Bivariate Correlations of the Measured Variables (N = 1625)
*p < 0.05, **p < 0.01, ***p < 0.001.
AGE, age; COL, communication overload; DEP, depressive symptoms; EDU, education; GEN, gender; INC, household income; INF, informational social media use; MAR, marital status; PHH, physical health; REG, residential region; SEL, self-esteem; SMF, social media fatigue.
H1 predicted that communication overload would show a positive association with social media fatigue. The data supported this hypothesis (b = 0.328, SE = 0.022, p < 0.001), indicating that greater communication overload was associated with greater social media fatigue. H2 predicted a positive association between social media fatigue and depressive symptoms. The data supported this hypothesis (b = 0.171, SE = 0.018, p < 0.001). H3, which predicted that depressive symptoms would show a negative association with physical health, was also supported (b = −0.275, SE = 0.044, p < 0.001).
H4 proposed an indirect association between communication overload and physical health, sequentially via social media fatigue and depressive symptoms. This serial indirect pathway was significant (see Table 3). Among the three indirect routes, the one via depressive symptoms alone was significant, whereas the route via social media fatigue alone was not. Independent of these indirect effects, communication overload did not have a significant direct association with physical health (direct effect = 0.045, SE = 0.030, p = 0.140), indicating full mediation (see Fig. 2). Pairwise comparisons of the indirect effects further revealed that the serial pathway was greater in magnitude than the one via social media fatigue alone, but not significantly greater than the route via depressive symptoms alone (see Table 3).

Results of the serial mediation model testing.
Indirect Effects of Communication Overload on Physical Health via Mediators with Pairwise Comparisons
Bolded values are statistically significant.
COL, communication overload; SMF, social media fatigue; DEP, depressive symptoms; PHH, physical health.
To further assess the robustness of the proposed mediator sequence, we conducted an alternative serial mediation analysis reversing the order of social media fatigue and depressive symptoms (see Supplementary Tables S2 and S3 in the Supplementary Material). The serial indirect effect through depressive symptoms and social media fatigue did not reach significance, indirect effect = 0.001, bootstrap SE = 0.001, 95 percent bootstrap CI = −0.001 to 0.004.
Discussion
Theoretical and practical implications
The present findings offer important theoretical and practical contributions to the growing body of literature on technostress in the context of social media use. Through the conceptual lens of the allostatic load model, this study highlights communication overload associated with social media use as a stressor that can trigger psychological strain and, ultimately, undermine physical health.

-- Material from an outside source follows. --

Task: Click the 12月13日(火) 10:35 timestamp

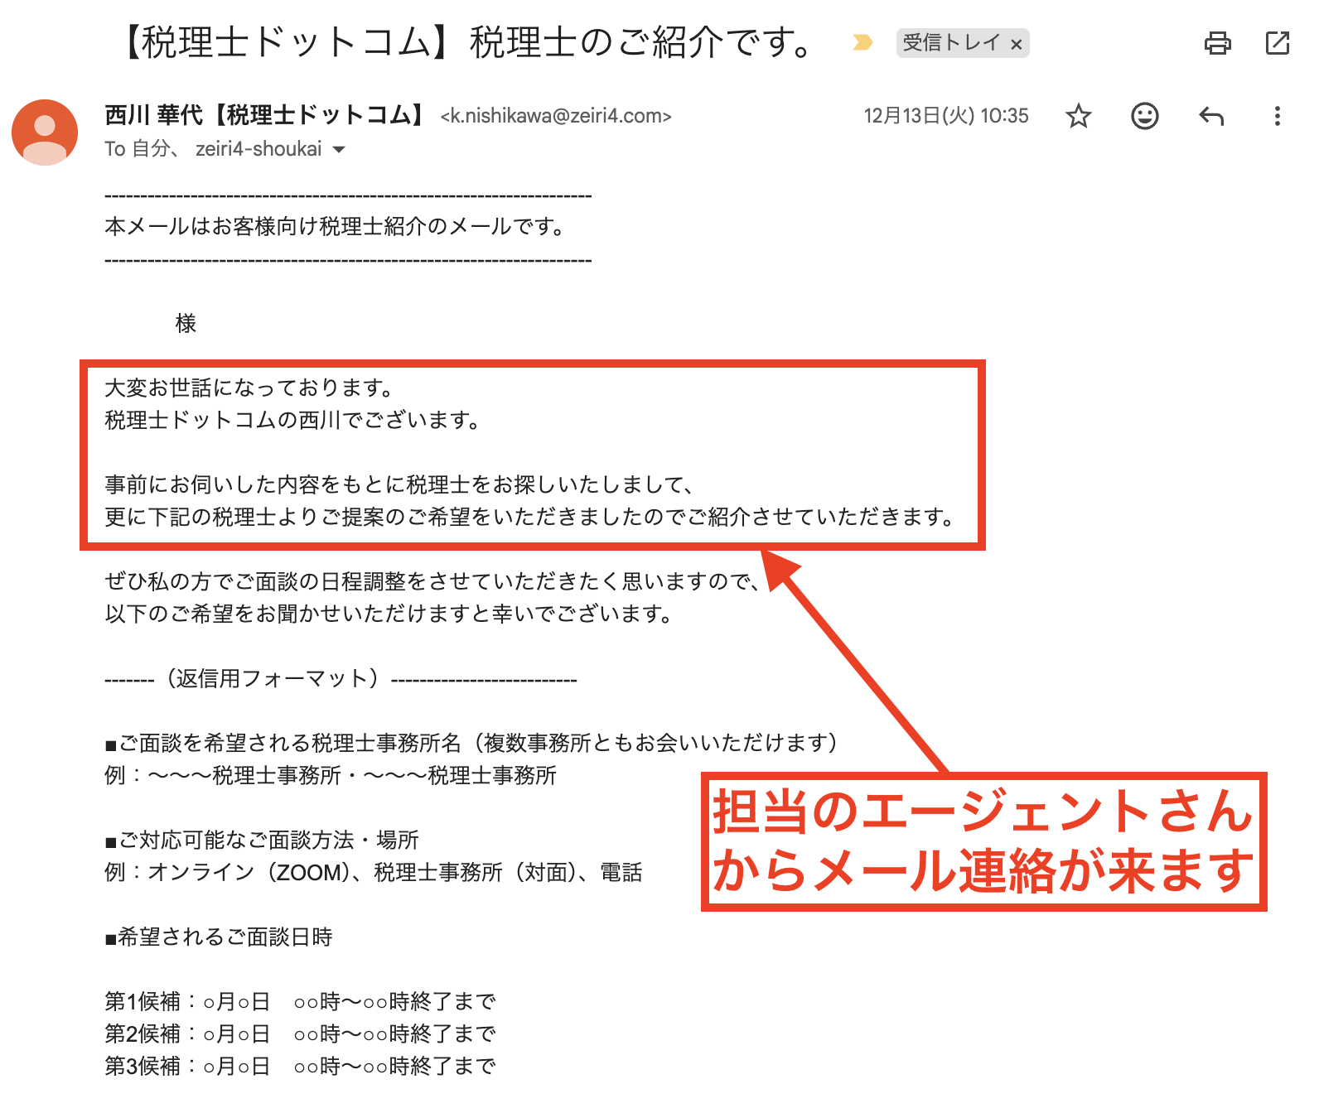Action: point(945,116)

First, our data supported the proposed serial mediation model, suggesting that communication overload may initiate a cascading stress pathway, progressing from social media fatigue to depressive symptoms and, in turn, to deterioration in physical health. Notably, the absence of a direct relationship between communication overload and physical health supports a full mediation pattern, consistent with the allostatic load model’s emphasis on how chronic psychosocial stress responses can wear down regulatory systems, ultimately compromising physical health.23,50 Rather than directly impairing physical health, communication overload appears to exert its influence indirectly—through a sequence of stress responses. Our findings, therefore, point to the psychological toll—particularly in the form of social media fatigue and depressive symptoms—as the primary mechanism by which communication overload adversely affects physical health.

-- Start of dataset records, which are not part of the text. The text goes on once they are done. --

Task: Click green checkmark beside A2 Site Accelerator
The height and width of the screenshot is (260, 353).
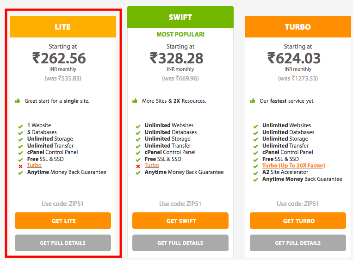Action: 255,173
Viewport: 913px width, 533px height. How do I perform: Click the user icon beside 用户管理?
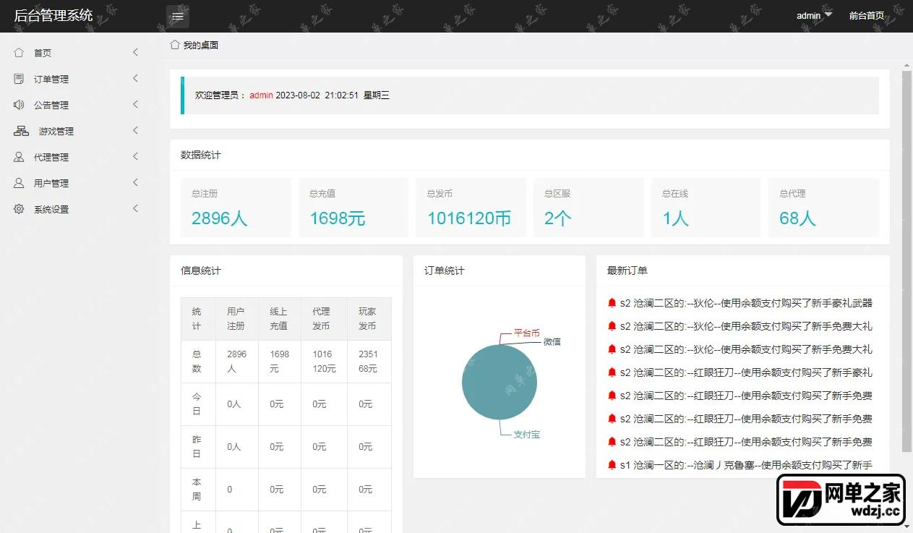(19, 183)
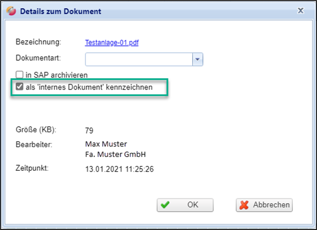Viewport: 317px width, 230px height.
Task: Select the file size value 79
Action: (89, 131)
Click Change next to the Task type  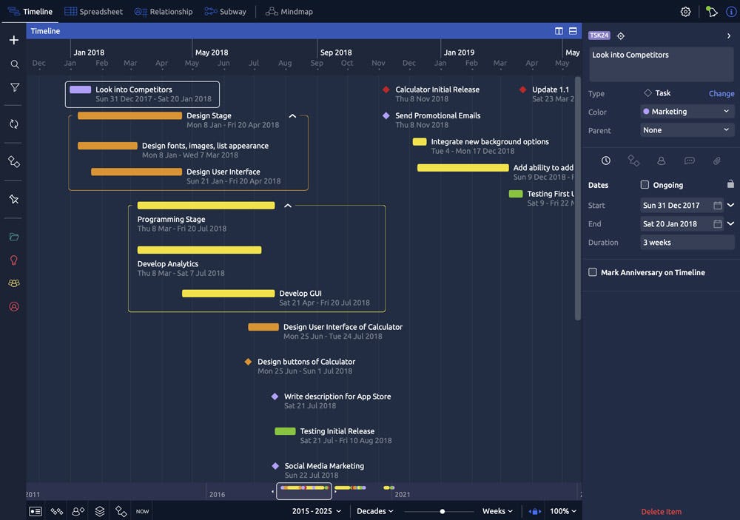(720, 93)
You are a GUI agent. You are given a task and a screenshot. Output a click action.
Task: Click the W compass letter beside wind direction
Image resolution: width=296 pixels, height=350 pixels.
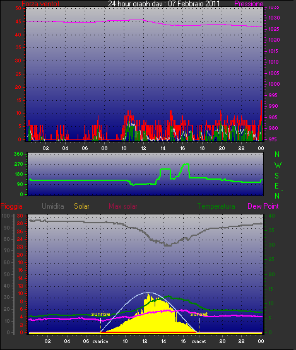coord(278,165)
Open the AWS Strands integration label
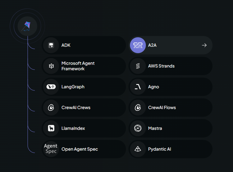Image resolution: width=233 pixels, height=172 pixels. [161, 66]
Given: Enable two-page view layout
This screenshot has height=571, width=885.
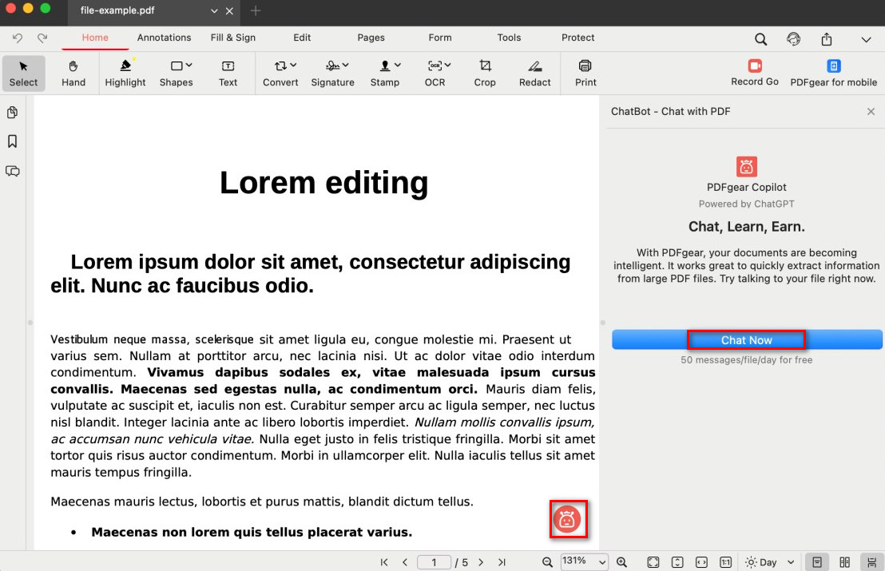Looking at the screenshot, I should [x=844, y=562].

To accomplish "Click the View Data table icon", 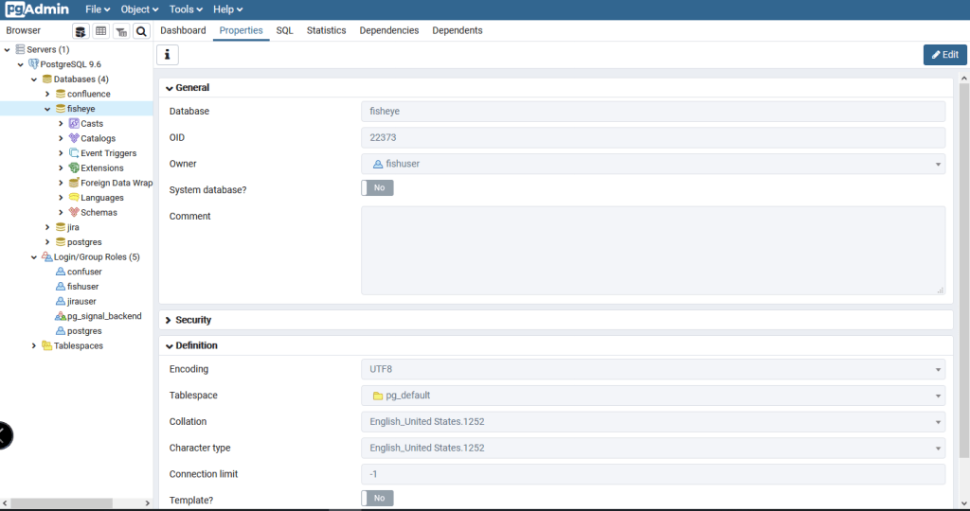I will (100, 31).
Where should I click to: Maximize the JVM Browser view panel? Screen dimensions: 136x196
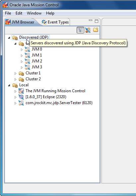point(96,21)
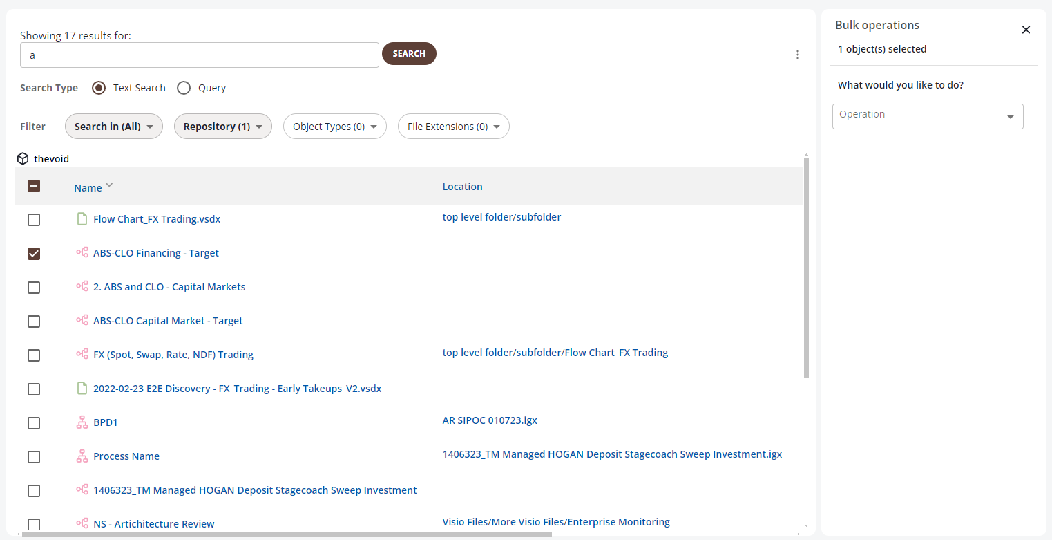Click the thevoid repository cube icon
Image resolution: width=1052 pixels, height=540 pixels.
point(23,159)
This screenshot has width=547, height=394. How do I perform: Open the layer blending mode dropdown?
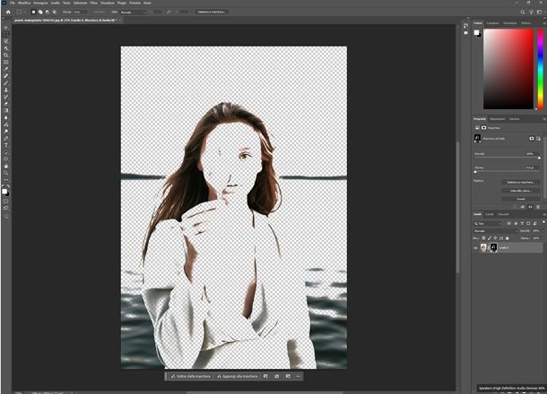pyautogui.click(x=491, y=230)
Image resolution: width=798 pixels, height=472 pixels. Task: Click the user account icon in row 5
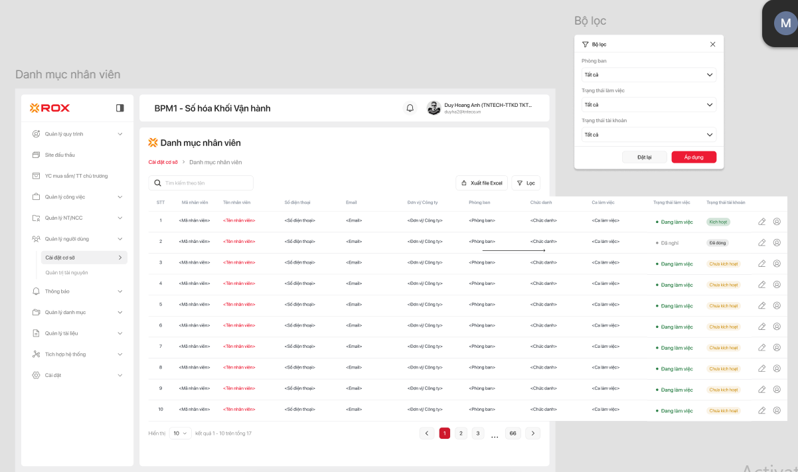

In addition, our findings extend the technostress literature by revealing a more nuanced mechanism linking communication overload to physical health. As the tests of the indirect effects and pairwise comparisons indicate, the serial pathway—social media fatigue followed by depressive symptoms—offered a more potent explanatory route for the association between communication overload and poorer physical health than social media fatigue alone could account for. From the allostatic load perspective, this finding underscores the importance of addressing social media fatigue—an early marker of psychological strain triggered by communication overload 9 —before it escalates into affective dysregulation manifested as depressive symptoms. At the same time, the significant indirect effect of communication overload on physical health through depressive symptoms alone suggests that communication overload may, in some cases, bypass social media fatigue and directly disrupt affective functioning. This aligns with Pang et al.’s recent findings, which show that communication overload associated with mobile apps can directly contribute to depressive mood. 6
Our findings also have practical implications for managing the health risks of pervasive digital connectivity. Given that social media users often “create their own communication overload by being too available and too responsive” (p. 284), 17 interventions could help users reduce communication overload by promoting technological features such as customizable notifications and scheduled quiet hours. Employers and educators may also raise awareness of communication overload as a legitimate stressor with potential health consequences, 51 particularly amid the growing prevalence of remote work and education.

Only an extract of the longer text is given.